A estrutura do consórcio apresentada pelo grupo Aegea é semelhante ao modelo utilizado na privatização da Cedae, empresa de saneamento do Rio de Janeiro, em 2021, quando um grupo liderado pelos mesmos acionistas garantiu a participação majoritária na concessão.
O investidor estratégico poderá adquirir 30% da Copasa antes da oferta pública, com a possibilidade de comprar mais ações no mercado durante a oferta, até um máximo de 45% dos direitos de voto, segundo documento.
O fundo de infraestrutura Perfin aumentou recentemente sua participação na Copasa para cerca de 15% e também está em negociações para desempenhar um papel ativo na empresa após a privatização, de acordo com pessoas familiarizadas com o assunto.

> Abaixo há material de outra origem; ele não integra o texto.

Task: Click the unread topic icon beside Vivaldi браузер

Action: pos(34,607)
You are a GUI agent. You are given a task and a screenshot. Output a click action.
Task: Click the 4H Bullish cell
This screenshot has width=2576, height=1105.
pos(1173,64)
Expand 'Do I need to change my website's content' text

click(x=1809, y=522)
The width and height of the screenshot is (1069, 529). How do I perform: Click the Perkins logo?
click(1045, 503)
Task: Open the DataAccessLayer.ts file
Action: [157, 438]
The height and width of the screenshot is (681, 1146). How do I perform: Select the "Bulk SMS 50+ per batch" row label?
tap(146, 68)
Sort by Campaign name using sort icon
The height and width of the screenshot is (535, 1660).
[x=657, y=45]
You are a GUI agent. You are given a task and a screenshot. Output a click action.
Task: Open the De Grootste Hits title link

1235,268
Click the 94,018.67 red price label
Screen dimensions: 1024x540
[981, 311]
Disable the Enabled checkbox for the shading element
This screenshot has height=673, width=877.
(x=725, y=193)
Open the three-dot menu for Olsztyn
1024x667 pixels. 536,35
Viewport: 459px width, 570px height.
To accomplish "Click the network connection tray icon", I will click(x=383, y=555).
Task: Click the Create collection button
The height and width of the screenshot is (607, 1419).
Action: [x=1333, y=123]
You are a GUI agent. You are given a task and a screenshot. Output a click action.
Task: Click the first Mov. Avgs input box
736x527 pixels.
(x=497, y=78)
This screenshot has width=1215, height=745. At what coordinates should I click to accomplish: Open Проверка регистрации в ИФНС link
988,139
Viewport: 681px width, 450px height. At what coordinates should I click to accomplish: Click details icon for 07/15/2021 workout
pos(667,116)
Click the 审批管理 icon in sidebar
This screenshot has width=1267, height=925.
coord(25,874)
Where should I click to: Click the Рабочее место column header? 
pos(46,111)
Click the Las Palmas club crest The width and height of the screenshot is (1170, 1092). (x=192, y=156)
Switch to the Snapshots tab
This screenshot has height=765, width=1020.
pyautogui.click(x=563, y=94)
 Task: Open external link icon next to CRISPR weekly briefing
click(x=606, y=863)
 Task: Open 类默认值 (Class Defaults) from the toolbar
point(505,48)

O fundo pretende adquirir mais ações durante a oferta pública, disseram as pessoas, o que significa que a Copasa poderá terminar com dois grandes acionistas.
Após a definição do investidor estratégico por meio do leilão, a Copasa planeja lançar uma oferta pública de ações por meio de de um processo de bookbuilding que se estenderá até 1º de junho. O preço da oferta será definido em 2 de junho. O estado de Minas Gerais, que atualmente detém 50,03% da Copasa, poderá manter no máximo 5% após a oferta pública, de acordo com um documento da empresa. O estado também poderá manter uma chamada “Golden share”, que lhe confere alguns direitos de veto.
A transação representa um teste crucial para o setor de saneamento básico no Brasil após a privatização da Sabesp, a maior concessionária de água e saneamento do país, em 2024. A Equatorial tornou-se a investidora estratégica da Sabesp nesse acordo, enquanto a Aegea desistiu do processo devido a uma cláusula que limitava a participação do investidor estratégico.